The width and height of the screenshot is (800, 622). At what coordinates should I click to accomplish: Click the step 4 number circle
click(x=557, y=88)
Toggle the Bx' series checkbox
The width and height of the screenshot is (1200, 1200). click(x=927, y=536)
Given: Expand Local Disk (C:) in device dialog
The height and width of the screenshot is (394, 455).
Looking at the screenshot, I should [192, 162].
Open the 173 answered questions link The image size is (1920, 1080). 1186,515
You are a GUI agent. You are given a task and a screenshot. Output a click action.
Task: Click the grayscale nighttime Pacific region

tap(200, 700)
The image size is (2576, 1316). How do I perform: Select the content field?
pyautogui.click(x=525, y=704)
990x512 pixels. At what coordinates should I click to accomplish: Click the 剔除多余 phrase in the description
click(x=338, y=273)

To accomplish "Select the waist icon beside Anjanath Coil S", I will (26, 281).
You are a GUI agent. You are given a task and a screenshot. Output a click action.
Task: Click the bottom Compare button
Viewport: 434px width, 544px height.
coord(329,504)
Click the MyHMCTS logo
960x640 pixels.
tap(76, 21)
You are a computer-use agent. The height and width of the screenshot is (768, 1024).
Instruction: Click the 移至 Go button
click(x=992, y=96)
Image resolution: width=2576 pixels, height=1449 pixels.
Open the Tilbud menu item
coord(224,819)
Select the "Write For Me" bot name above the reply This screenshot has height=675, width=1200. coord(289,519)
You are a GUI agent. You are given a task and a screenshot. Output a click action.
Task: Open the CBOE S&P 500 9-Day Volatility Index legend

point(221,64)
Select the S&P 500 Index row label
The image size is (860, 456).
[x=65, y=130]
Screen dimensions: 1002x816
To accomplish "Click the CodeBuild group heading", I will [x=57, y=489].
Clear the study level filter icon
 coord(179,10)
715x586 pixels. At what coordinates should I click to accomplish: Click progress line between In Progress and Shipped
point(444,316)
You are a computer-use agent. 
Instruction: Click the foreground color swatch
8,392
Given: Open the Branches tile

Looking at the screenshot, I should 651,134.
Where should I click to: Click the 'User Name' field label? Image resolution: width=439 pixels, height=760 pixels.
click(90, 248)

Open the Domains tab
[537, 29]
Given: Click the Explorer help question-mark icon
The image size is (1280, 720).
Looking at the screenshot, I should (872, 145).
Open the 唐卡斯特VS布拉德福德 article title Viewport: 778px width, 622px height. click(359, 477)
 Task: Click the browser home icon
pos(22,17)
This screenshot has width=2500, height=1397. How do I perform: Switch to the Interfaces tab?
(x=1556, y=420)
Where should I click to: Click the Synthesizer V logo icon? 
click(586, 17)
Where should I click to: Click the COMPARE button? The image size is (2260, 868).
—————
Please copy the line holding "The image size is (860, 456)." and all lines after it to the end of the records, exactly, and nothing else.

## Response below:
The image size is (860, 456).
[x=65, y=130]
Screen dimensions: 1002x816
To accomplish "Click the CodeBuild group heading", I will [x=57, y=489].
Clear the study level filter icon
 coord(179,10)
715x586 pixels. At what coordinates should I click to accomplish: Click progress line between In Progress and Shipped
point(444,316)
You are a computer-use agent. 
Instruction: Click the foreground color swatch
8,392
Given: Open the Branches tile

Looking at the screenshot, I should 651,134.
Where should I click to: Click the 'User Name' field label? Image resolution: width=439 pixels, height=760 pixels.
click(90, 248)

Open the Domains tab
[537, 29]
Given: Click the Explorer help question-mark icon
The image size is (1280, 720).
Looking at the screenshot, I should (872, 145).
Open the 唐卡斯特VS布拉德福德 article title Viewport: 778px width, 622px height. click(359, 477)
 Task: Click the browser home icon
pos(22,17)
This screenshot has width=2500, height=1397. How do I perform: Switch to the Interfaces tab?
(x=1556, y=420)
Where should I click to: Click the Synthesizer V logo icon? 
click(586, 17)
Where should I click to: Click the COMPARE button? The image size is (2260, 868).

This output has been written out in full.